DOCUMENT EXCERPT:

╔══

Diplomats: Iran Starting Construction on Uranium Enrichment Plant

Iran has begun putting down piping and electric cables for its underground uranium enrichment plant, diplomats said Friday, enlisting hundreds of workers in an effort to move ahead quickly with a program that can be misused to make nuclear arms.

The move marks an escalation of the confrontation between Tehran and the world's major powers over the Islamic republic's nuclear program and will likely spur U.S. efforts to sharpen existing U.N. sanctions slapped on Iran for its defiance of a Security Council demand that it freeze enrichment efforts.

Iran says it wants to develop enrichment to generate power, but the United States and other countries fear Tehran will use the material for the fissile core of nuclear warheads.

A diplomat accredited to the International Atomic Energy Agency, which monitors Iran's nuclear program, said hundreds of technicians and laborers "were working feverishly" at the Natanz underground facility, laying down pipes and wiring needed for the centrifuges that spin uranium into enriched levels.

The diplomat was one of three who spoke to The Associated Press on condition of anonymity because the information is confidential.

The diplomats emphasized that the work at the plant was preliminary. One said centrifuges were being lowered by freight elevator into the facility, along with other equipment needed to assemble "cascades" — centrifuges in series that spin and re-spin uranium gas to the required level of enrichment. They said to their knowledge, no centrifuges had been set up by Thursday.

Less critical preparatory work inside the Natanz facility — set underground to protect it from air attack — had been going on for weeks, said one of the diplomats, adding that it was unclear when the assembling of piping and cabling that will link the centrifuges had begun.

The work appeared to back statements from both the IAEA and the Iranian leadership saying the actual setup of centrifuges at the underground site would begin this month. Iranian President Mahmoud Ahmadinejad suggested Thursday that hookups would start next week, with the aim of linking 3,000 of the machines.

Even if Tehran proves successful in installing 3,000 centrifuges, experts estimate that it would take Tehran several years for all of them to be running smoothly and without breakdowns. Once that happens, Tehran could produce two bombs a year.

Ultimately, Iran plans to have 54,000 centrifuges producing enriched uranium.

On Wednesday, the London-based International Institute for Strategic Studies think tank estimated that Iran is two to three years away from having the capacity to build a nuclear weapon.

The head of national intelligence for the U.S., John Negroponte, has spoken of a four-year time frame, and IAEA chief Mohamed ElBaradei frequently cites Negroponte when asked how long it would take Tehran to build such a weapon.

While Iran could conceivably build a bomb in two years, a three-year time frame was more likely, said Mark Fitzpatrick, a nonproliferation expert at the institute. He said estimates floated by U.S. intelligence were conservative — a likely result of its chastening experience in Iraq.

Iran now has two experimental cascades of 164 centrifuges each, as well as several partially assembled cascades, all above ground at Natanz. They have been the subject or regular inspections by IAEA teams, although their authority has been restricted for a year, since Tehran withdrew broader inspecting rights after its nuclear file was referred to the U.N. Security Council.

╚══

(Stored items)
╔══

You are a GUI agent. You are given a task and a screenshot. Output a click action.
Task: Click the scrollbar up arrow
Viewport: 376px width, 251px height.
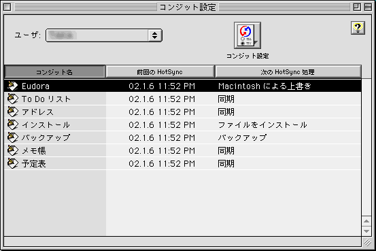point(366,221)
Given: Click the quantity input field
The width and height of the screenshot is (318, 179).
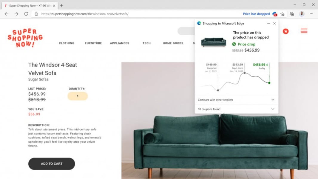Looking at the screenshot, I should point(78,96).
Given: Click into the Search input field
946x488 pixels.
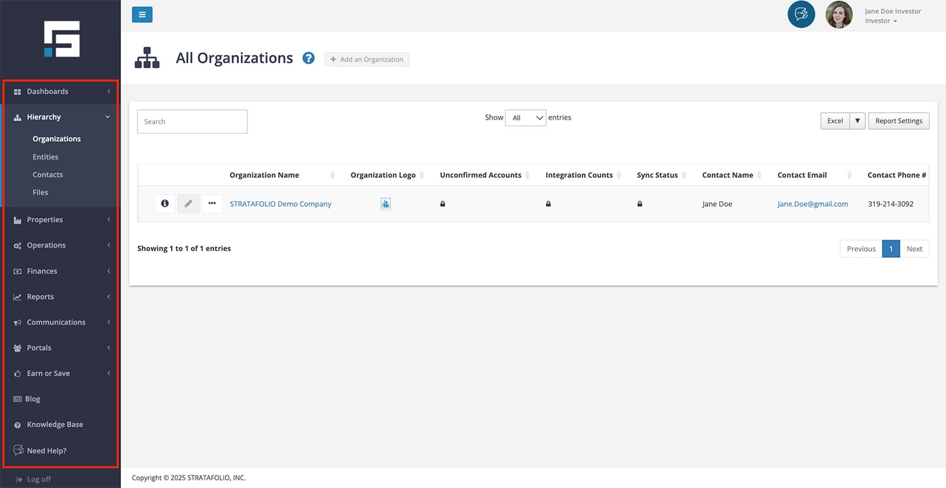Looking at the screenshot, I should tap(192, 122).
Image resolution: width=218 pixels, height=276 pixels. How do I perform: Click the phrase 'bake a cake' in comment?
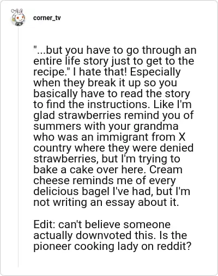(63, 170)
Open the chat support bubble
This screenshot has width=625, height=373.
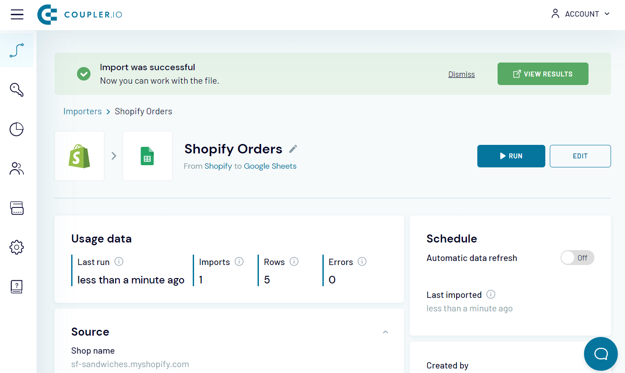click(x=601, y=354)
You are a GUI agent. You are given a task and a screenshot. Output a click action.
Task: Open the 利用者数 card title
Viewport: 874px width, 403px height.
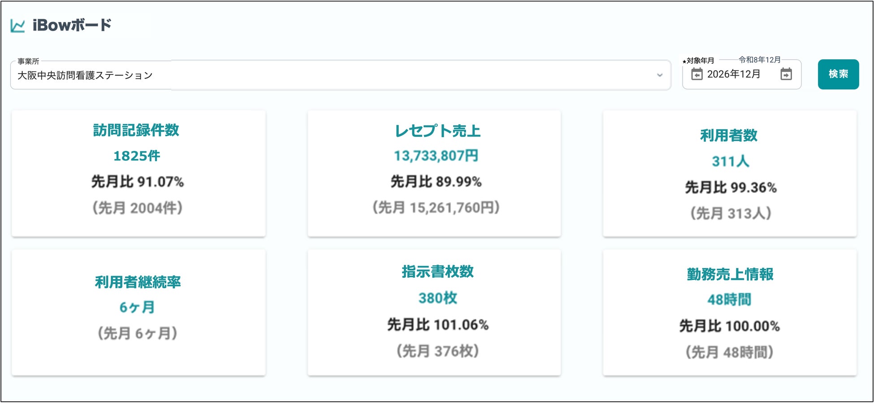[729, 135]
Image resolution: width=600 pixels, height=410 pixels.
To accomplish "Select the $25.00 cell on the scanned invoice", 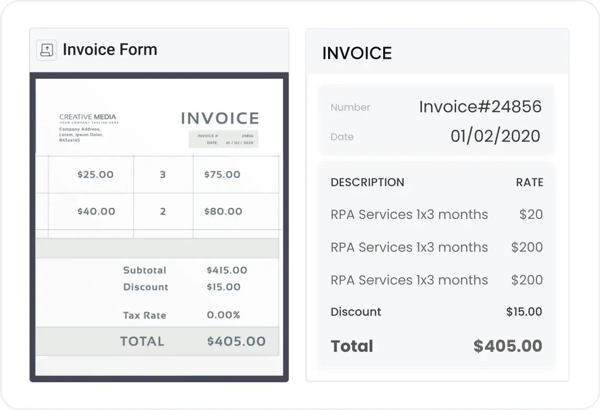I will tap(96, 175).
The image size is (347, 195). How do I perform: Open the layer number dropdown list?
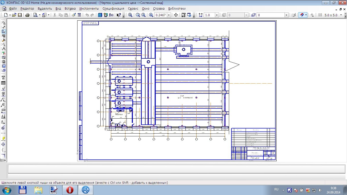click(x=286, y=15)
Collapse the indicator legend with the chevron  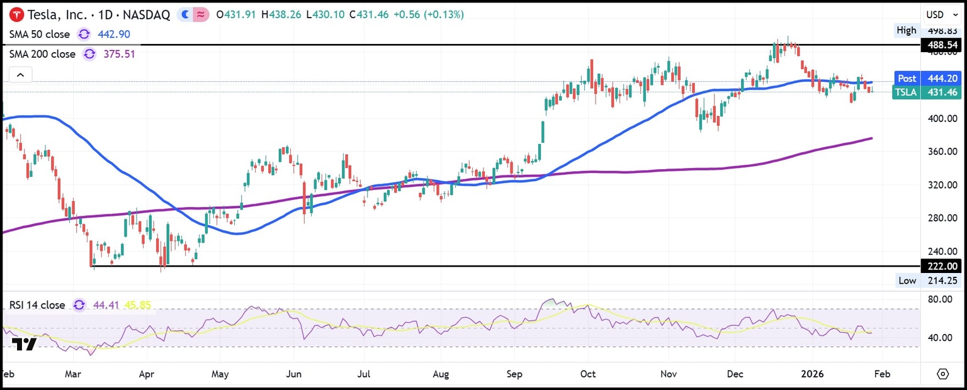pos(20,74)
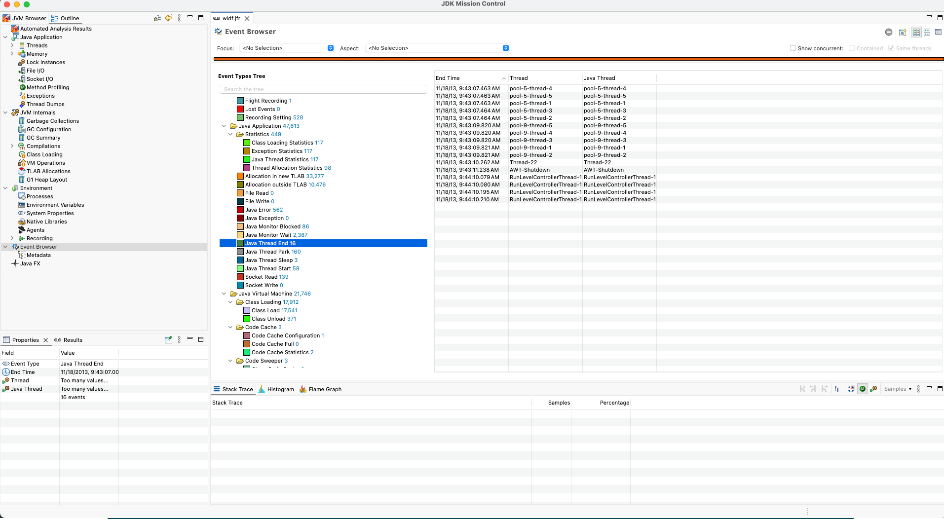Open the Aspect selection dropdown
The height and width of the screenshot is (519, 944).
[x=438, y=48]
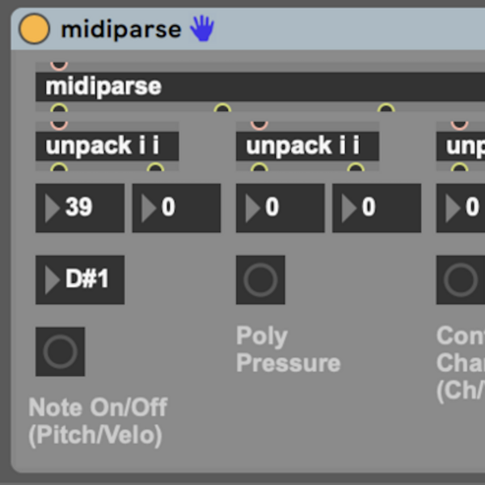Click first number box under second unpack
485x485 pixels.
point(280,208)

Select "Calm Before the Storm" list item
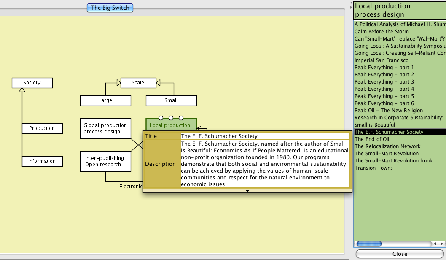point(382,32)
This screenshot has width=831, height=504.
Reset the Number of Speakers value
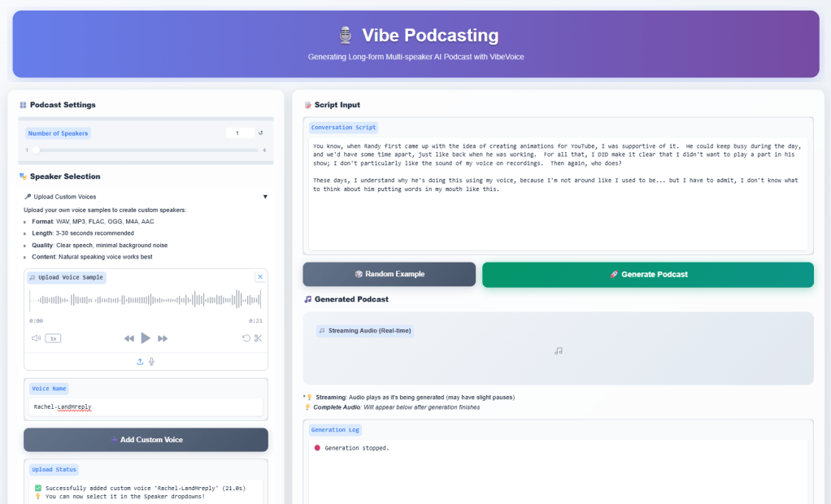point(260,133)
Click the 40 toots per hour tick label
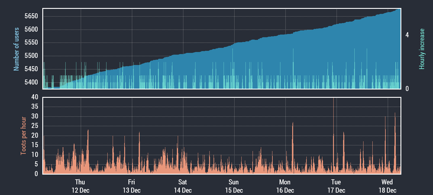The width and height of the screenshot is (433, 195). [35, 97]
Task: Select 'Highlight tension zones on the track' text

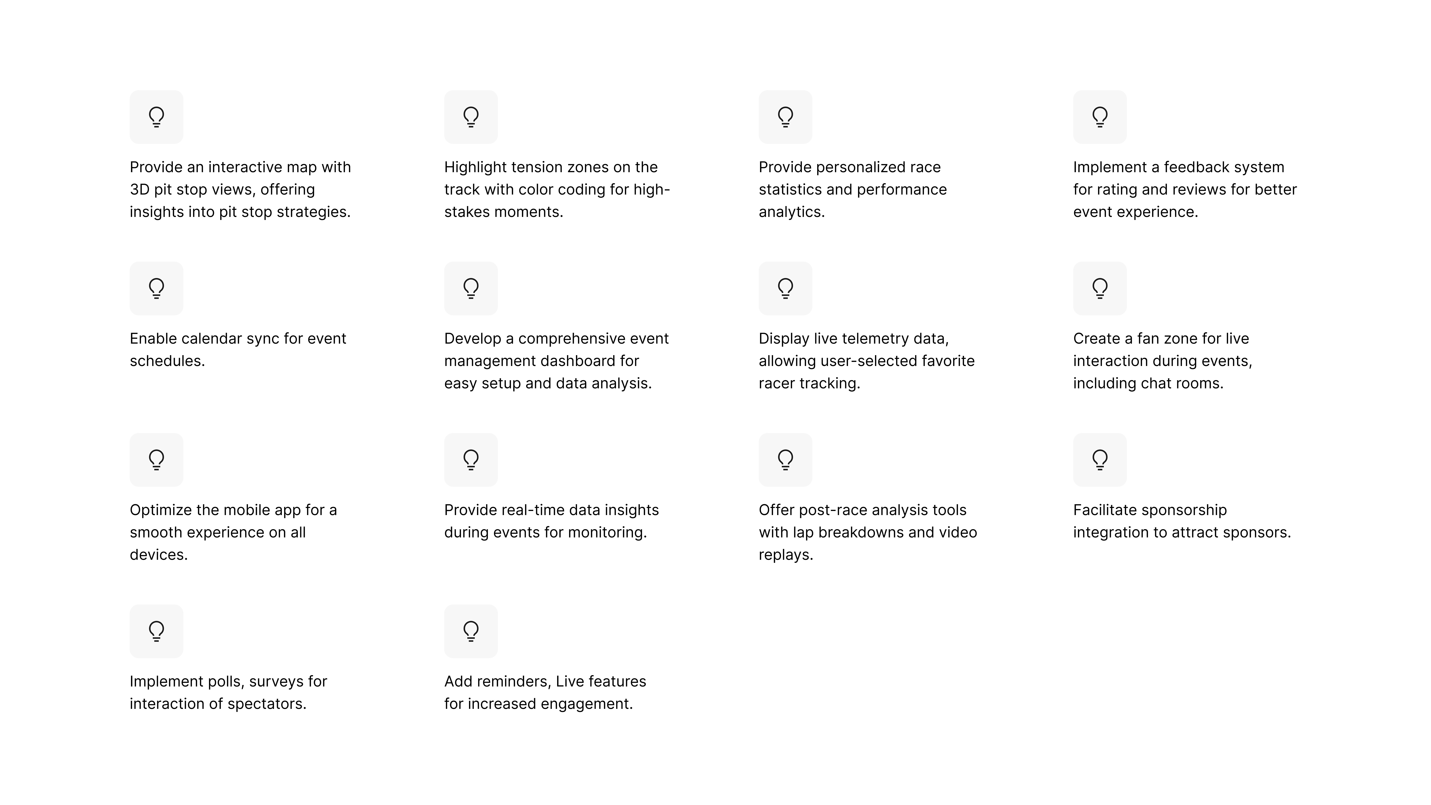Action: click(557, 189)
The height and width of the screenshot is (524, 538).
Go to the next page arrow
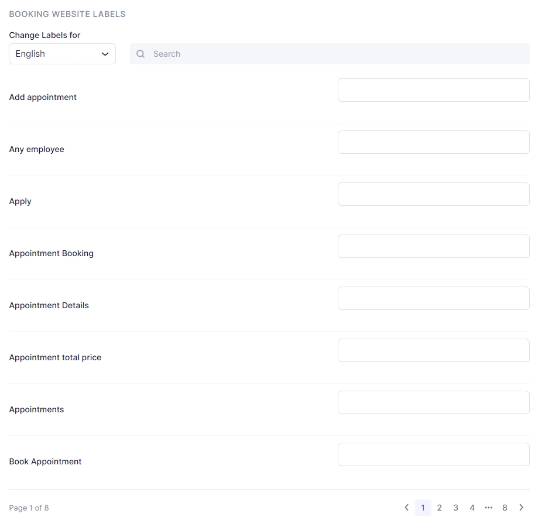click(x=521, y=508)
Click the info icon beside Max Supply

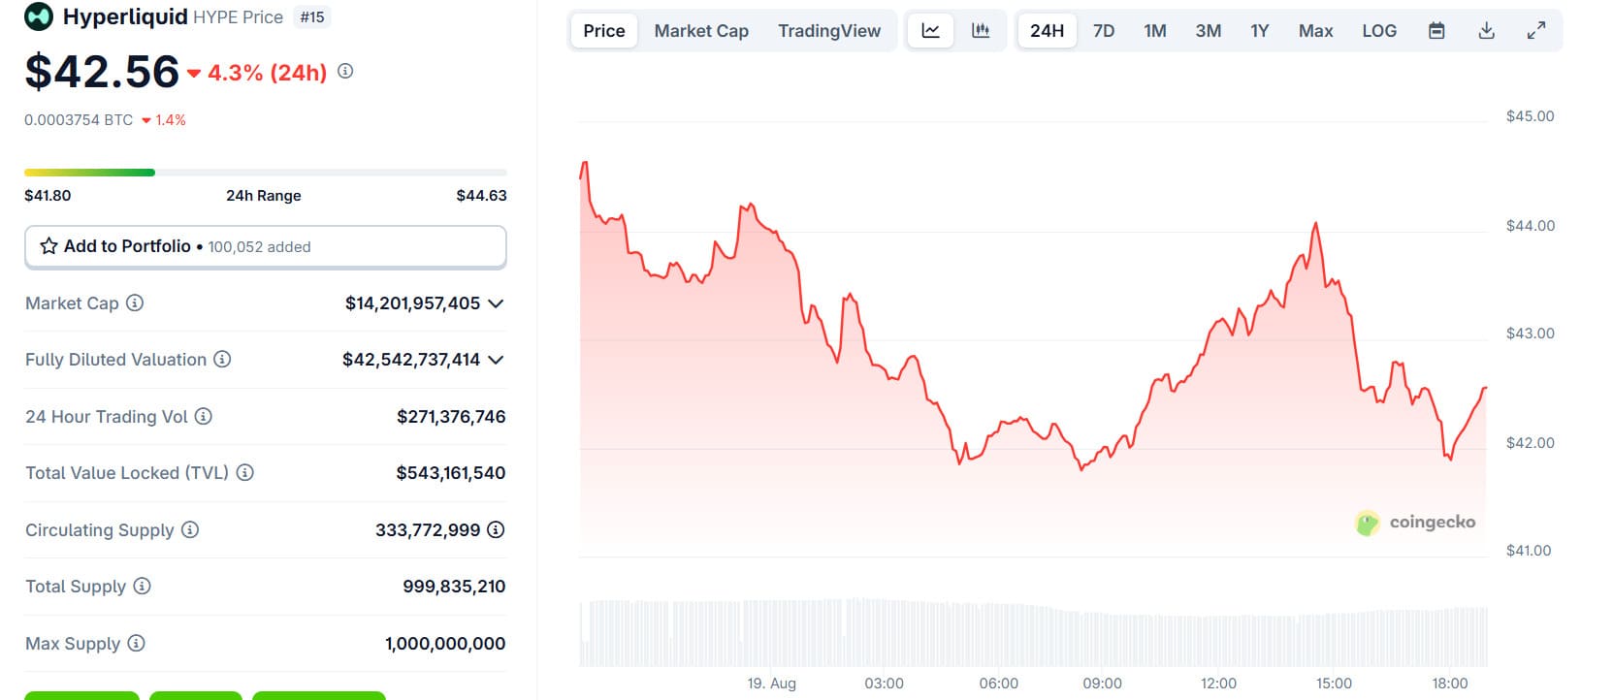[137, 643]
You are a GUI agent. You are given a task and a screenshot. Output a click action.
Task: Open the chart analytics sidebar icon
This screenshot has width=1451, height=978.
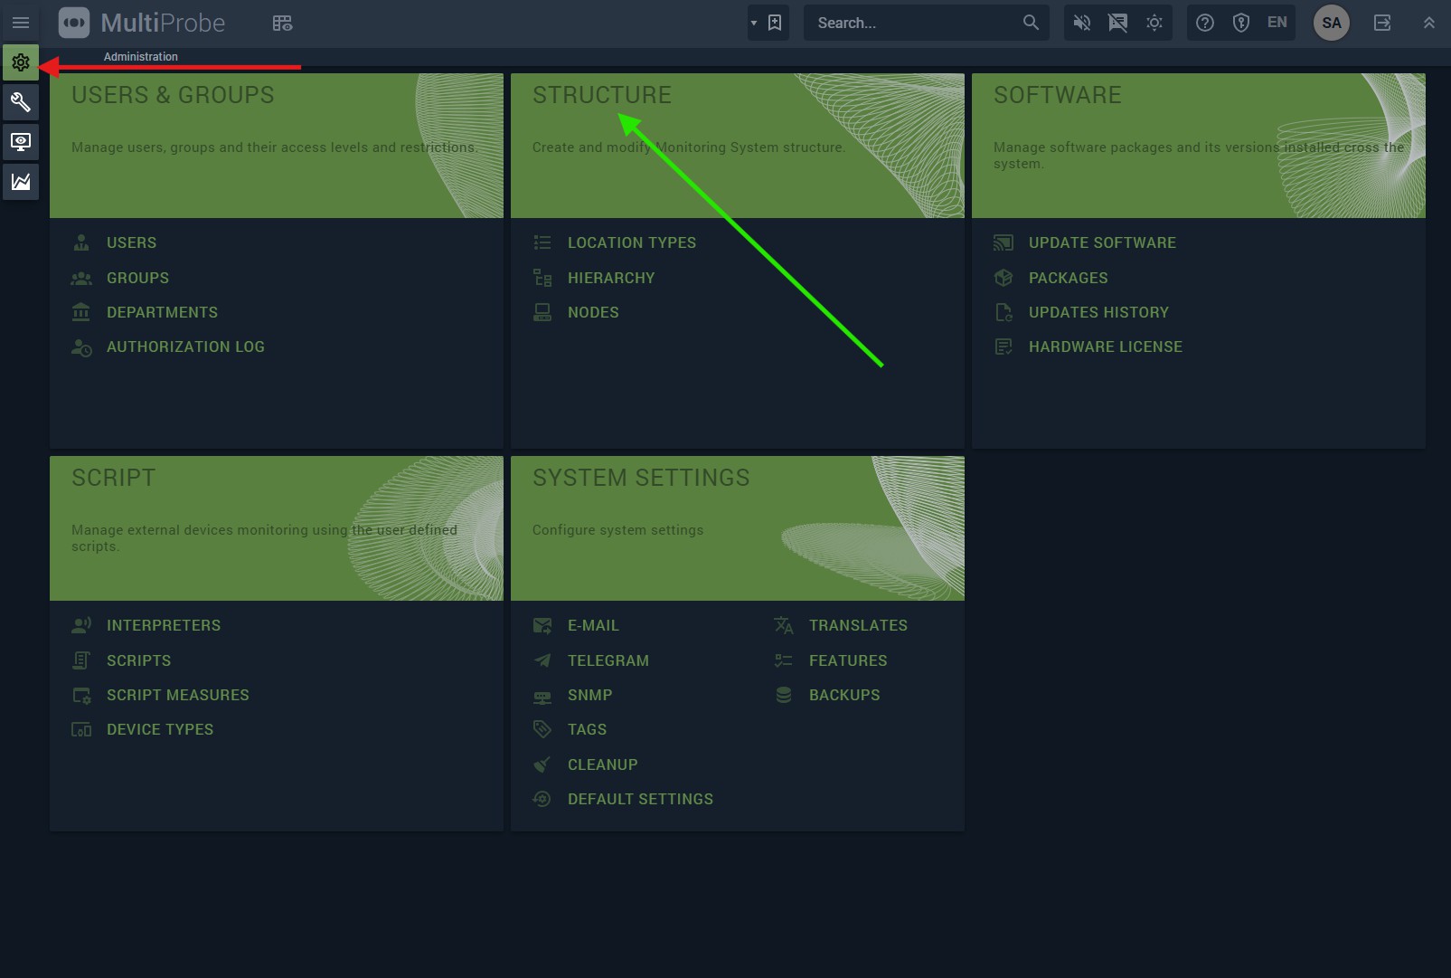tap(21, 182)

╚══

TO DO: Copy the article on Iran's enrichment plant, everything from "The head of" down to "such a weapon.", but swap "four-year" for "five-year".

THE ANSWER:
The head of national intelligence for the U.S., John Negroponte, has spoken of a five-year time frame, and IAEA chief Mohamed ElBaradei frequently cites Negroponte when asked how long it would take Tehran to build such a weapon.